Pointing data for screenshots
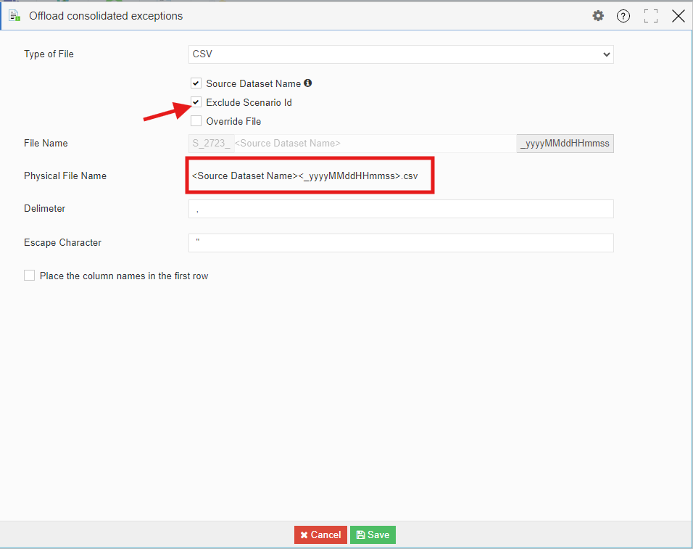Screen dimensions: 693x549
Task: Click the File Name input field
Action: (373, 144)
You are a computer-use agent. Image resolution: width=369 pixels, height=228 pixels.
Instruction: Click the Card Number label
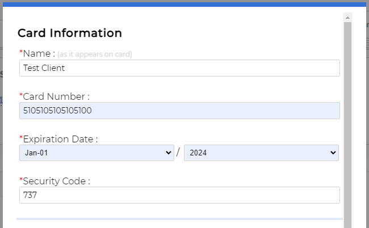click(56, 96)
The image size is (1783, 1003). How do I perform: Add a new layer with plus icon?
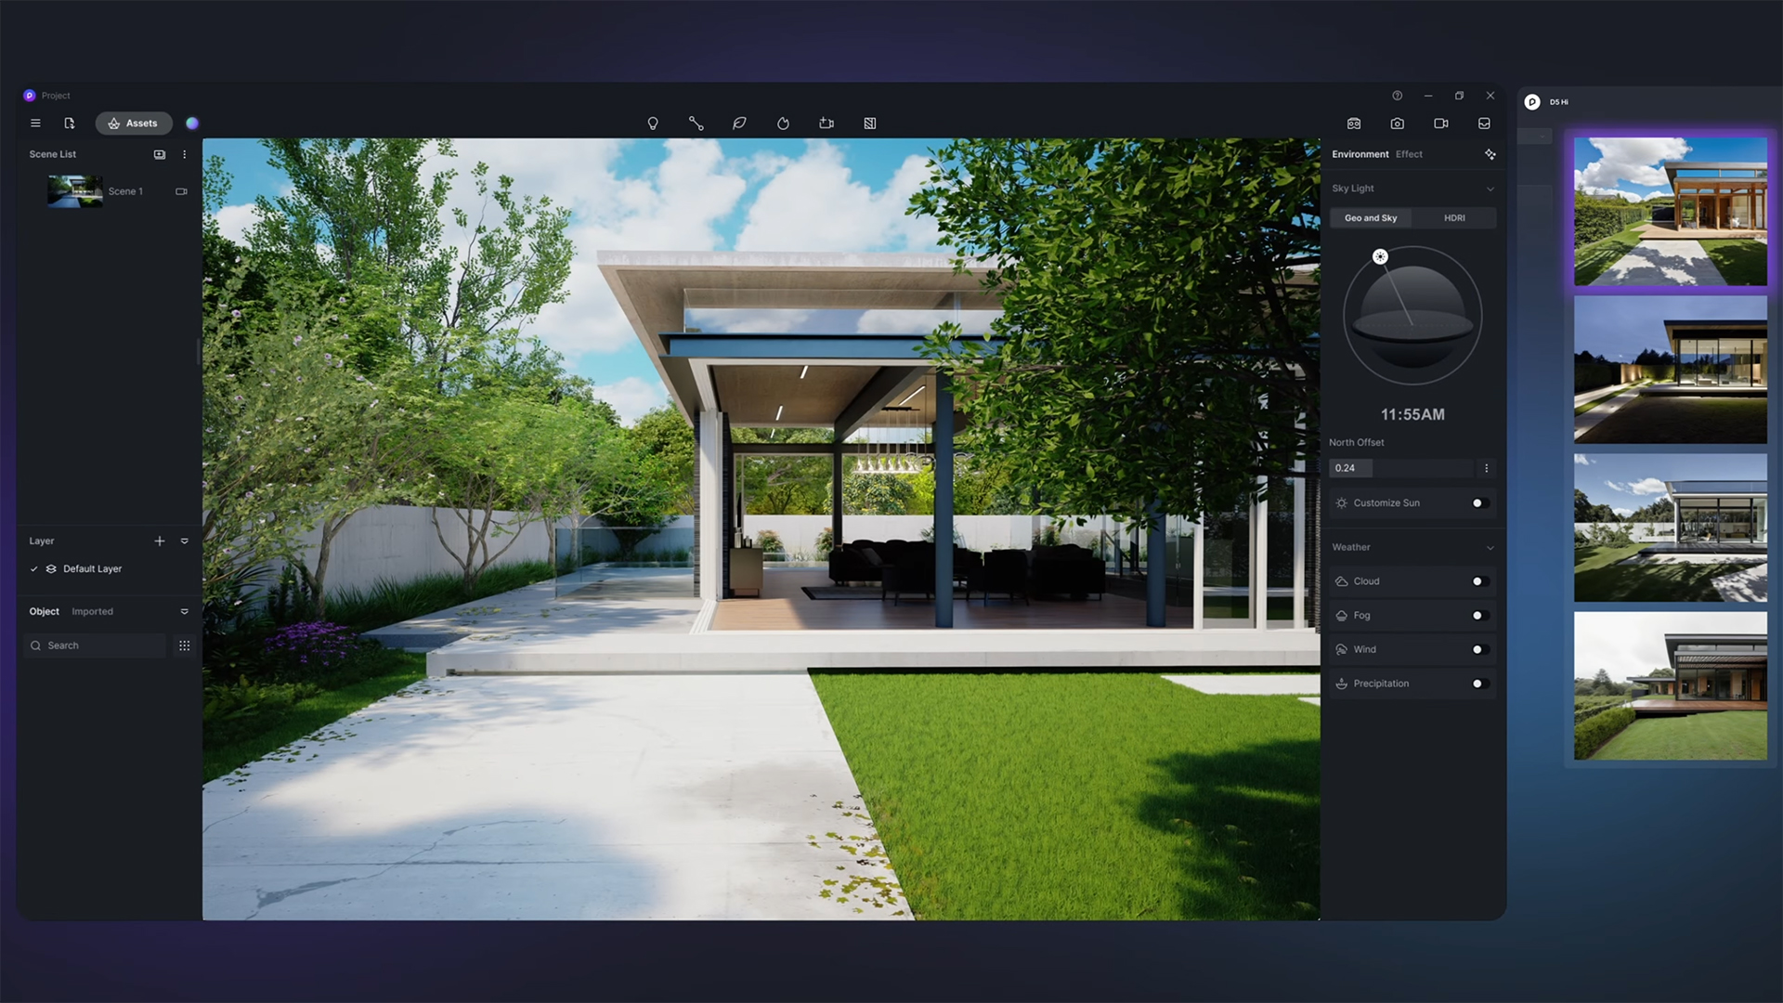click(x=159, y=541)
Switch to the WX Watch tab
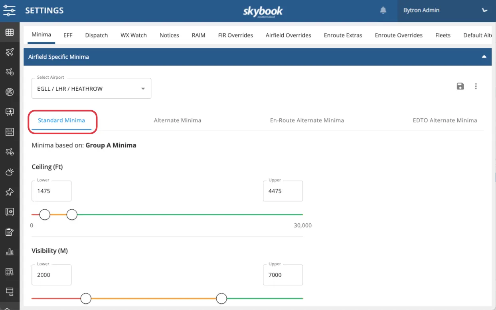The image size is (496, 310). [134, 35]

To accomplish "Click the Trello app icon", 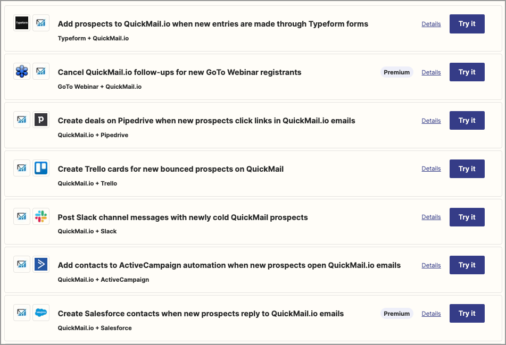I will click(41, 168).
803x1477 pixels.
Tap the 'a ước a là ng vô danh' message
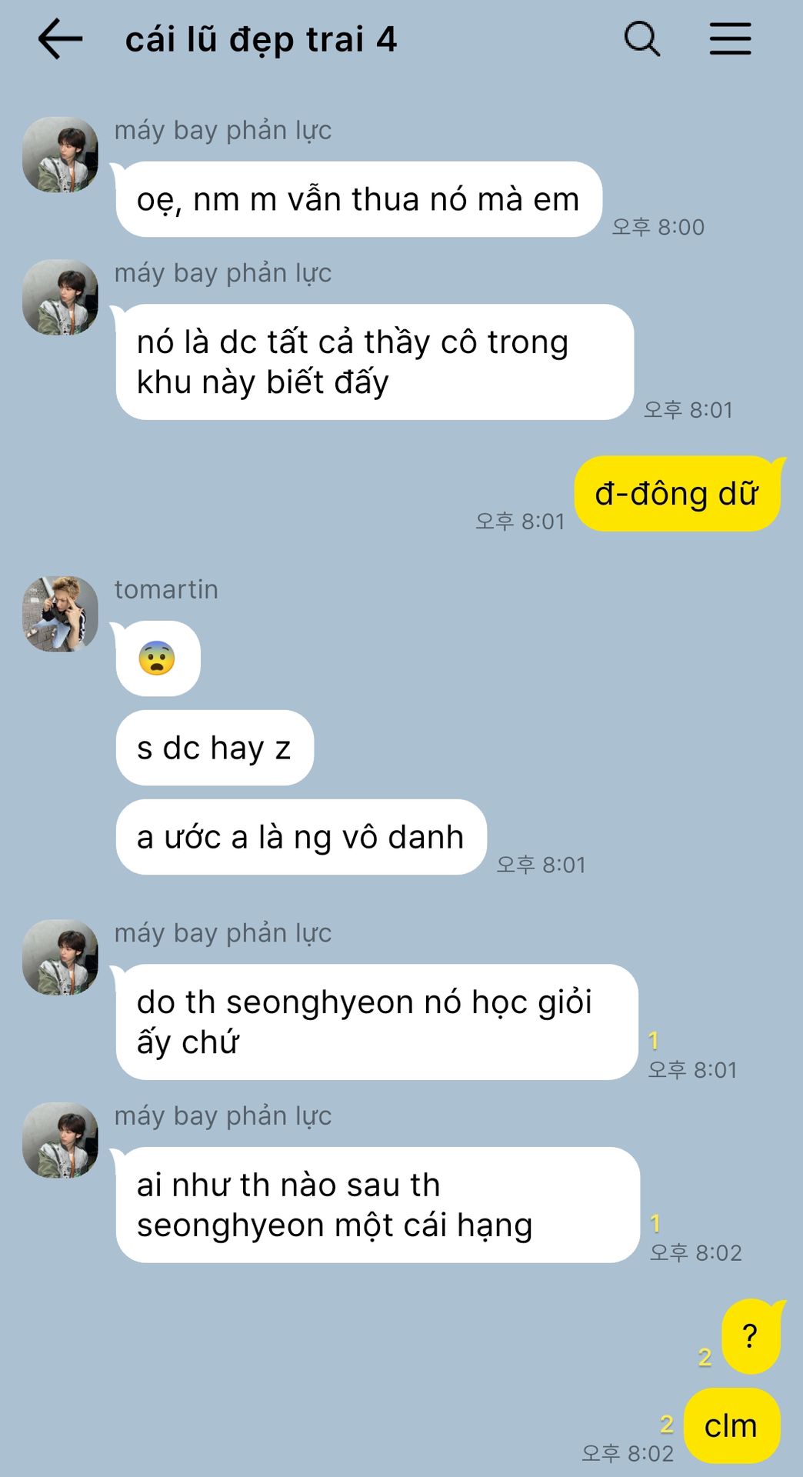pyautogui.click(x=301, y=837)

:: Request ::
Arrange the lines from the start of the records through the line containing "The image size is (496, 310). [134, 35]" as a numbered list, skipping any blank lines and leaving out the pictures.

:: Exercise output ::
1. Screen dimensions: 693x549
2. Task: Click the File Name input field
3. Action: (373, 144)
4. You are a computer-use agent. Image resolution: width=369 pixels, height=228 pixels.
5. Instruction: Click the Card Number label
6. click(56, 96)
7. The image size is (1783, 1003). How do I perform: Add a new layer with plus icon?
8. click(x=159, y=541)
9. Switch to the WX Watch tab
10. The image size is (496, 310). [134, 35]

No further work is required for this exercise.